Some pieces of literary brilliance fill you with so much despair that you are literally waiting to burst open with all those shrivelled packets of unhappiness you had locked away long ago. This obnoxiously long first sentence only goes onto perfectly display the amount I was holding back, till I turned over the last page of Haruki Murakami's Norwegian Wood. And then, despair took over. A kind of sweet melancholy which does not make you cry, but leaves you eternally ponderous.

Thanks for a lovely Secret Santa gift Shweta!

Many call Norwegian Wood a love story. Few others a loss story. How, however, is it so simple to classify a novel which is a deeply moving reflection on all that ails us as humankind. Each character, painted in poignant detail, is a model of damage which many people suffer over many eras in life. The central character, Toru Watanabe, has a lot riding on him. He is the unifying factor in a story which seamlessly sews together damaged, fragmented, suppressed and even deranged psyches. Norwegian Woods is a love dance played within the psychological space of different individuals united with this deep sense of melancholia.

Imagine eternal winters taking over the heart of people - this is what Murakami's simple tale narrates. I say simple consciously. Simple is what this book is. Simple in language, in style, in thoughts, and it is this simplicity which tugs at your heart with a passive force binding you to the pace of the lives of Toru, Naoko, Midori, Reiko, Nagasawa and even Hatsumi. Far too many deaths in the book only add beauty to the narrative. Like that was even possible.

Haruki Murakami

This is not a review, yet it is important to spell out that Toru Watanabe was in love with his childhood sweetheart, Naoko, who came with historical and psychological complications. His relationship with a reticent and implosive Naoko is a contrast to his companionship with Midori - an outgoing, verbose, crazy-but-endearing girl, who is also a model of emotional strength. The exploration through the relationships with these two very different females is an exploration of Toru's character, which I found torn between a promise of valorous love and the reality of a  sensually satisfying affair. Nowhere have I seen a more wonderful elucidation of the physical mutating and shaping the psychological and emotional realities of a person. Murakami has accomplished this in nerve defying detail.

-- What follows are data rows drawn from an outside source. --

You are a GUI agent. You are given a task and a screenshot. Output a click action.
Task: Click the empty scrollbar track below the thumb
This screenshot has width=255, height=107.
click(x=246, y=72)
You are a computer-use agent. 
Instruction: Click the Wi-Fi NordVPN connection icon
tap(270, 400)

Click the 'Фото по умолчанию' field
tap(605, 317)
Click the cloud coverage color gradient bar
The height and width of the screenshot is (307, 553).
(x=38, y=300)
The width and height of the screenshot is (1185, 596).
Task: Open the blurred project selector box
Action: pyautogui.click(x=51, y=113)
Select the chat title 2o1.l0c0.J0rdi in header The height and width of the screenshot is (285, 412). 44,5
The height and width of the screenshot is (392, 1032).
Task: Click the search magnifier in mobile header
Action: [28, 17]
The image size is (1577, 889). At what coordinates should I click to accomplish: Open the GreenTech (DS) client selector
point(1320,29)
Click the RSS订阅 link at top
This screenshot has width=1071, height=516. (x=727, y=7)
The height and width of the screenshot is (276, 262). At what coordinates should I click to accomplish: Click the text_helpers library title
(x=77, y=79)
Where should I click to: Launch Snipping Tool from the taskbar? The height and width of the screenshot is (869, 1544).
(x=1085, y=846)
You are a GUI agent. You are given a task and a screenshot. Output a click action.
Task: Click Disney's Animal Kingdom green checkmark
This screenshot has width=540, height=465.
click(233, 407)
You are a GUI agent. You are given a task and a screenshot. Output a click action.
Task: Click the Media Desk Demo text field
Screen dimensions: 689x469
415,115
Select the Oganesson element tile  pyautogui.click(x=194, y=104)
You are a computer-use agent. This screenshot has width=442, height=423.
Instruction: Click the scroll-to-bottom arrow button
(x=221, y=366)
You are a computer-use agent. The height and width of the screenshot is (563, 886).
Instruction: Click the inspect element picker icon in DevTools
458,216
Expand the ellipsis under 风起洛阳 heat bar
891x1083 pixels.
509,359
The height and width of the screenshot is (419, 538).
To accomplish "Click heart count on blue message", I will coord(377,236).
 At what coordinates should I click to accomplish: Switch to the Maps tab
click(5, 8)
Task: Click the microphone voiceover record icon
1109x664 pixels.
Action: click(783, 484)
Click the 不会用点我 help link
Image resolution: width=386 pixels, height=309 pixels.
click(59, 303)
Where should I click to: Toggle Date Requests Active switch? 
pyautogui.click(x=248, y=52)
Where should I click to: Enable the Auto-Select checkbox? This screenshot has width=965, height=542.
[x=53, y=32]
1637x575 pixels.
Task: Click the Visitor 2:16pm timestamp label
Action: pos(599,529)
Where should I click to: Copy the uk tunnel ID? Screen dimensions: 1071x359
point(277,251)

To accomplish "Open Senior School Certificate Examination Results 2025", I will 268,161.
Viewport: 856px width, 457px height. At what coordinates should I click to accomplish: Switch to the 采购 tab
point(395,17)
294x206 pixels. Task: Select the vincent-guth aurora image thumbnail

I was recently sharing with a close friend, how this novel revealed to me that sadness can be titillating too. Their is a heavy dose of wintry sorrowful sensuality in Murakami's prose. Sadness appears to be the most defining, the most basic, and the most unifying of human emotions. So much, that you want to touch feel it, touch it, lie down with it. Make love to it too, perhaps.

The spell of the book can cause this spiel to continue. I must put a stop though, since Mitch Albom beckons me after this.

A parting message - the impact of the book was so strong that it led to a need for discussion. While much of it happened over whatsapp, a twitter property also came into being, called @LitColl, short for #LitCollective, under which tag, I will be hoping to discuss some literary concepts with you all. Care to join?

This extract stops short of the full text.